Así pues la ley de patentes en EEUU prevé la concesión de patentes de diseño para “cualquier persona que ha inventado cualquier diseño nuevo, original y ornamental para un artículo”.

Además:

  • No requieren tasas de mantenimiento, a diferencia de las patentes de utilidad
  • Las solicitudes de patentes de diseño incluyen una sola reivindicación
  • El periodo de prioridad internacional es de 6 meses y no de 12 meses como para las patentes de utilidad
  • Las solicitudes de patentes de diseño no están sujetas a publicación

Una vez concedida esta patente, tiene una validez de 14 años a partir de la fecha de concesión (a diferencia de los 20 años – a partir de la fecha de solicitud – de una patente de invención).

En términos generales, las patentes de diseño son mucho más fáciles de obtener que una patente de utilidad. Aun así, son generalmente consideradas una forma débil de protección, ya que sólo protegen específicamente la forma en que algo se ve.

Patentar un diseño: conclusiones

Por todo lo anter, una patente de diseño en Estados Unidos pude ser una elección muy acertada sólo si tu trabajo innovador consiste en un producto que tiene características únicas ornamentales.
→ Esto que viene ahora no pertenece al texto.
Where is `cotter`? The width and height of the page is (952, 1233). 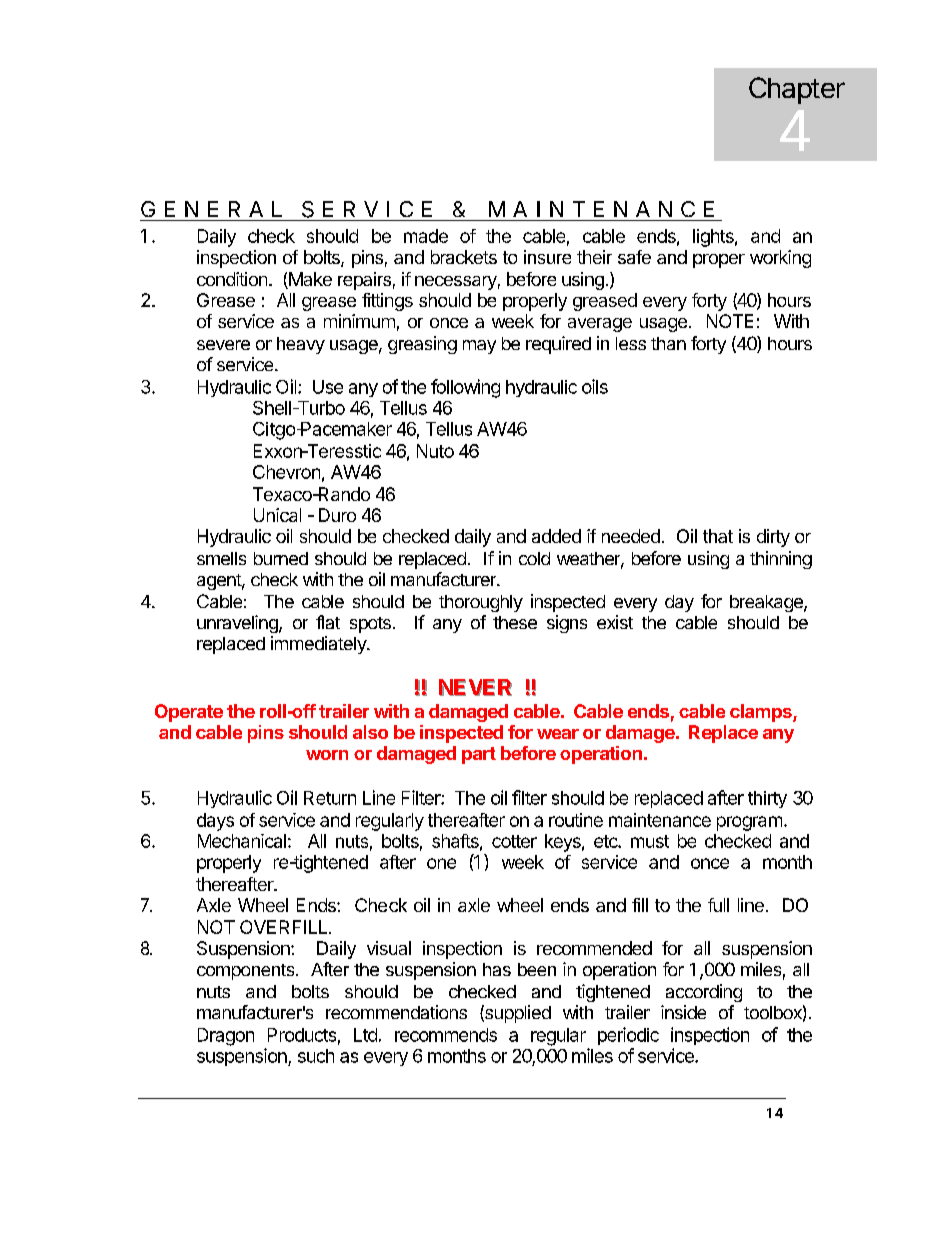 cotter is located at coordinates (514, 841).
Si, por otro lado, no estás interesado en esa área geográfica lo más aconsejable para proteger la forma estética de tu artículo industrial o artesanal es registrarlo como diseño industrial, que te otorgaría un derecho exclusivo de explotación del mismo por un máximo de 25 años renovables cada 5.

Lo ideal, como en la mayoría de los casos, es dejarte asesorar por un profesional experto que pueda trazar la mejor estrategia de protección de tu/s proyecto/s.